Ces dernières, d'une portée essentiellement symbolique, visent le guide suprême Ali Khamenei tandis que le chef de la diplomatie Mohammad Javad Zarif, figure incontournable de la politique iranienne de détente voulue par Hassan Rohani, devrait être placé sur la liste des sanctions "cette semaine".
"Les responsables les plus vicieux du gouvernement (américain) accusent et insultent l'Iran. Le peuple iranien ne cèdera pas et ne capitulera devant de telles insultes", a répliqué mercredi le guide suprême, cité sur son site internet.
Ces nouvelles sanctions viennent s'ajouter à une spirale d'accusations et d'incidents, dont des attaques d'origine inconnue contre des pétroliers et la destruction le 20 juin d'un drone américain par l'Iran dans la région stratégique du Golfe.
Les tensions avec l'Iran au menu du G20
C’est dans ce contexte tendu, que se tiendra vendredi et samedi le G20 à Osaka au Japon.
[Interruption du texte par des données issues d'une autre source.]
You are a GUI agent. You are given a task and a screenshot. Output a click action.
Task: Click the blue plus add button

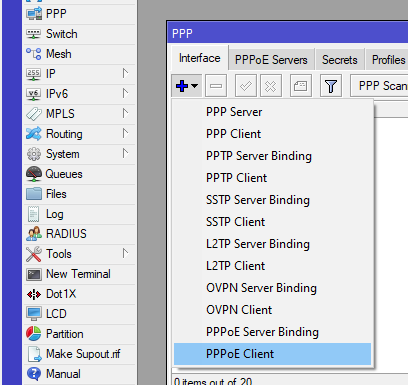(186, 86)
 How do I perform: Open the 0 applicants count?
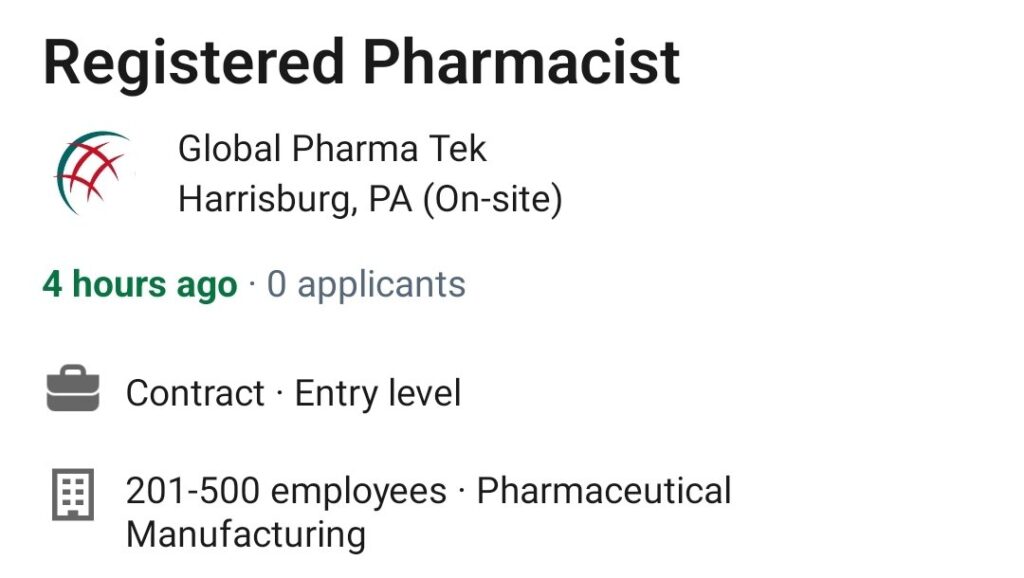point(366,285)
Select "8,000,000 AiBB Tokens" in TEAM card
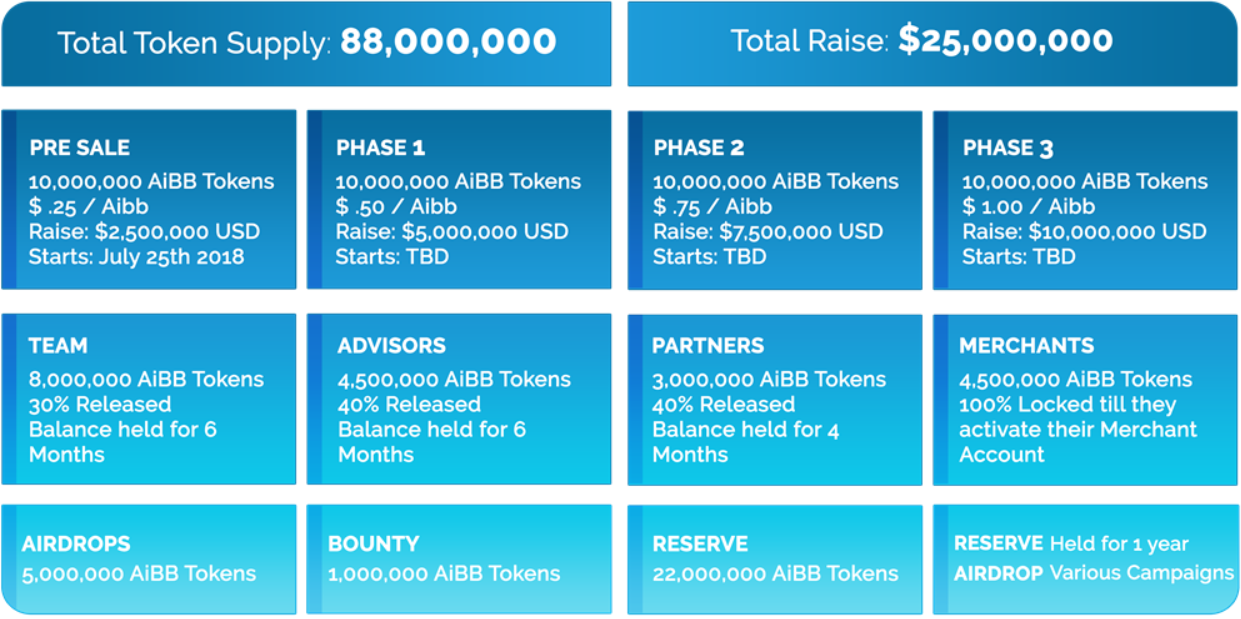This screenshot has height=619, width=1241. (146, 380)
Emmanuel Macron a annoncé, lundi, qu'il rencontrerait "en aparté" son homologue américain Donald Trump pour évoquer le dossier iranien.
De son côté, le pays hôte du G20, le Japon, avait tenté une médiation qui a tourné court entre Iran et États-Unis, tandis que l'Union européenne (UE) et la Russie, allié de l’Iran sur le théâtre de guerre syrien, appellent de leur côté toujours au respect de l'accord sur le nucléaire iranien de 2015. Le président russe Vladimir Poutine aura l'occasion d'en discuter à Donald Trump à Osaka, puisqu’une rencontre bilatérale est prévue entre les deux chefs d’État.
Mardi, la Russie a dénoncé les nouvelles sanctions américaines comme "déstabilisatrices" et a dit disposer d'informations selon lesquelles le drone américain abattu se trouvait "dans l'espace aérien iranien", comme l'assure Téhéran. Washington affirme que l'incident a eu lieu dans l'espace aérien international.
Donald Trump a prévenu mardi que toute attaque iranienne contre des intérêts américain ferait l'objet de représailles "écrasantes". Selon Irna, Hassan Rohani a lui confié à Emmanuel Macron que Téhéran répondrait "avec détermination" si les États-Unis veulent pénétrer illégalement dans les eaux territoriales iraniennes".